→ DIRECTIONS FOR THIS TASK
Leaving out all pictures, transcribe exactly the lines between the line with "Task: Go to previous slide with left arrow" and the last line of the records below, both included.

(Saved entries)
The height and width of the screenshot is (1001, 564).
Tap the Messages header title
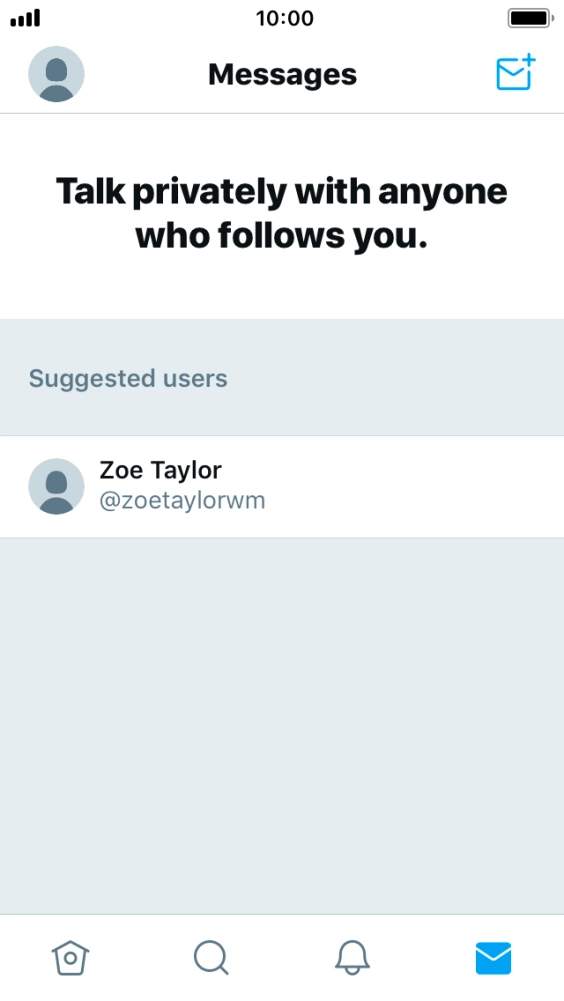[282, 75]
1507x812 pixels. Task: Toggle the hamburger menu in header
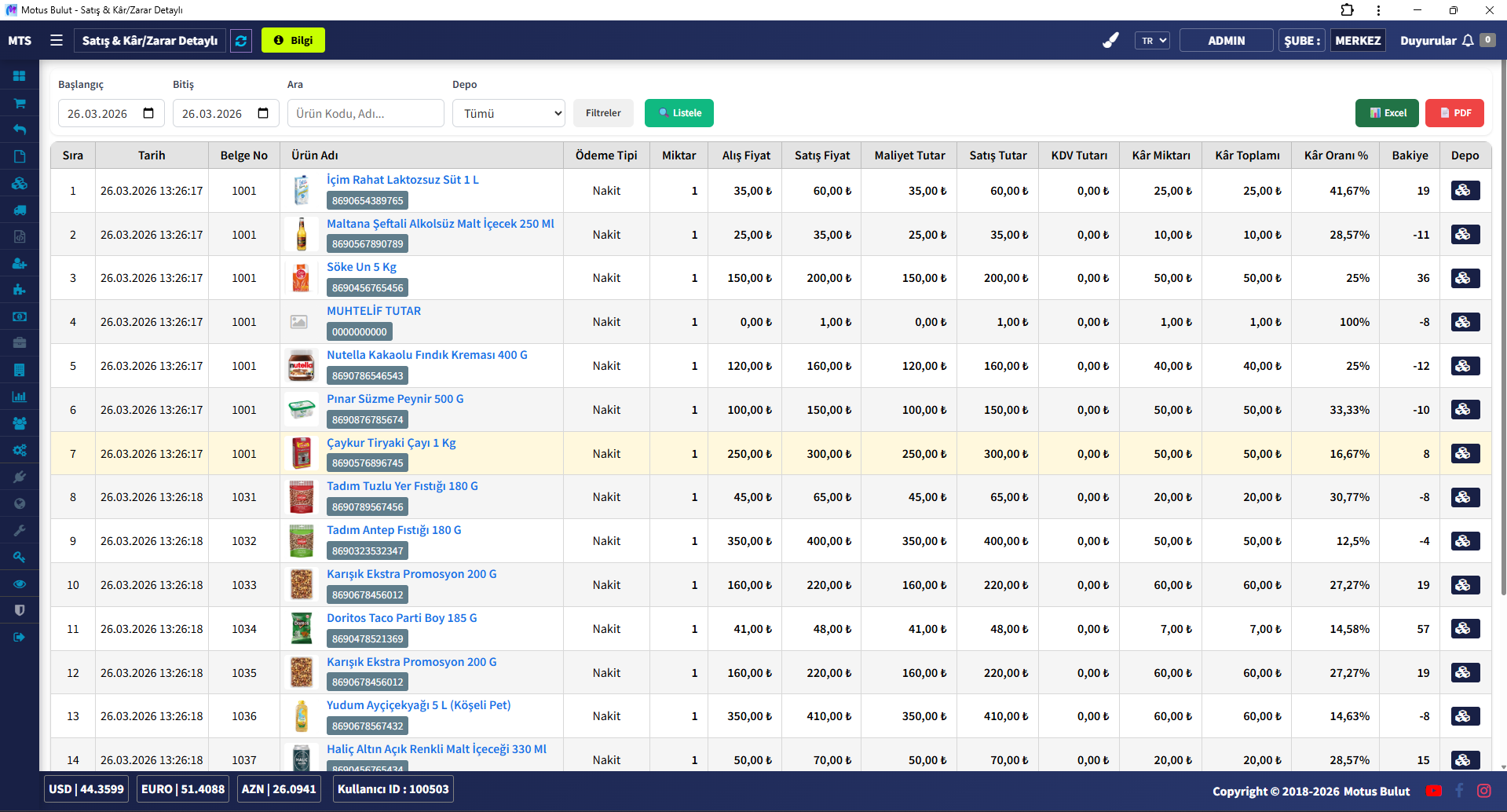pyautogui.click(x=57, y=40)
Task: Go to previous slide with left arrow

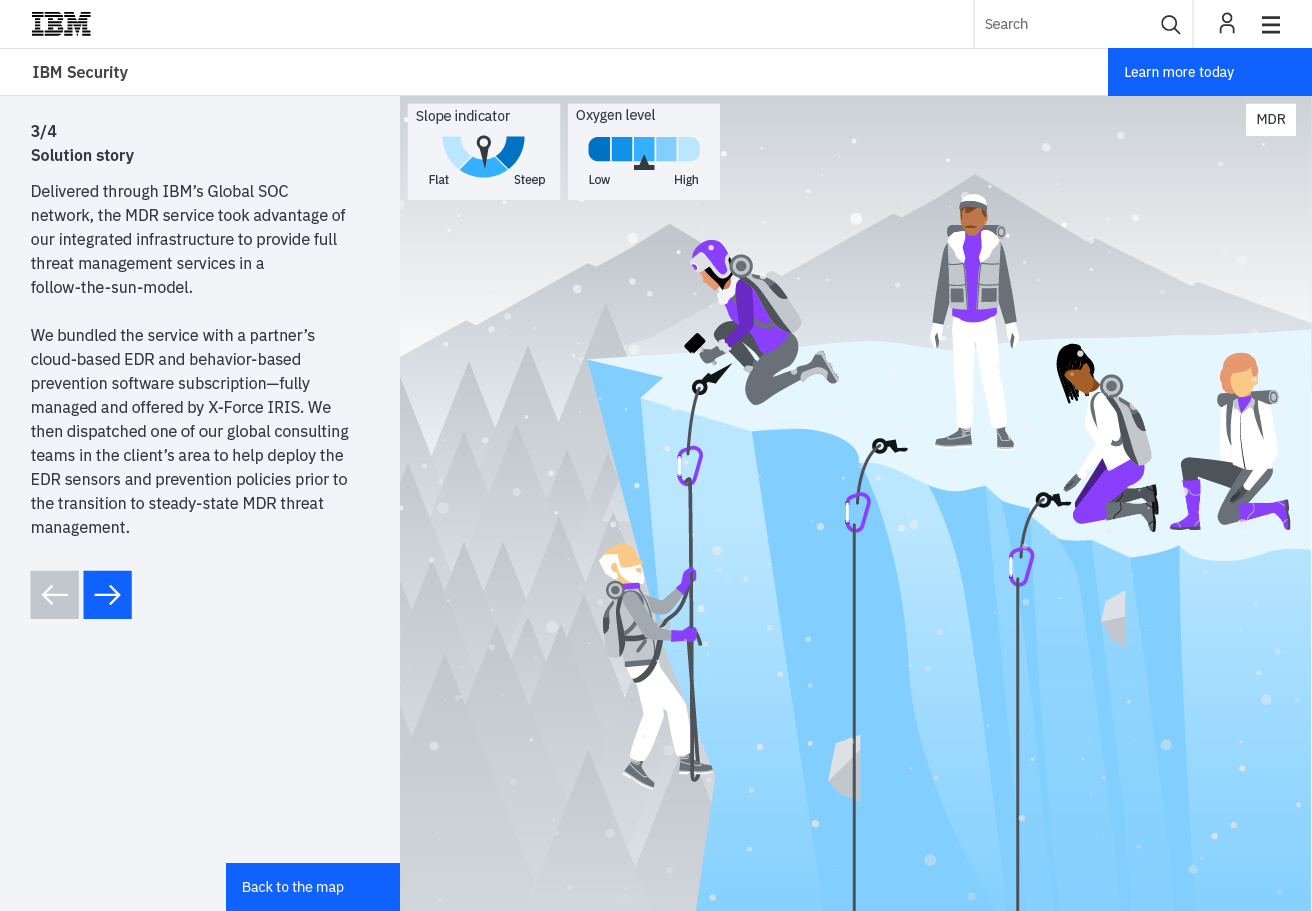Action: [x=55, y=595]
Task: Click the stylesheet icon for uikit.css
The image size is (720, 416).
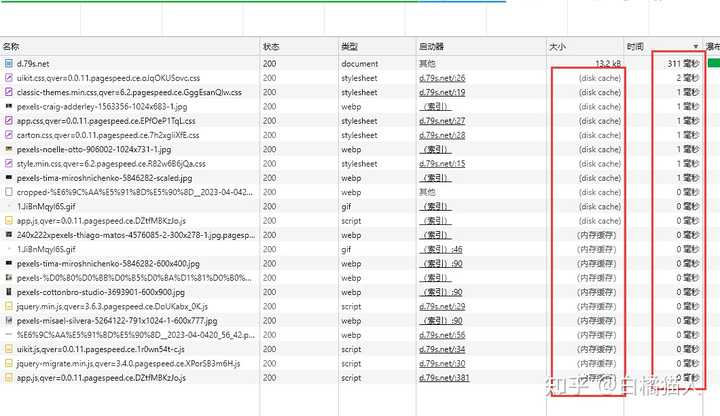Action: pos(9,77)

→ SOLVED PROBLEM
Task: Go to previous slide with left arrow

Action: [x=55, y=595]
Task: Click the stylesheet icon for uikit.css
The image size is (720, 416).
Action: pos(9,77)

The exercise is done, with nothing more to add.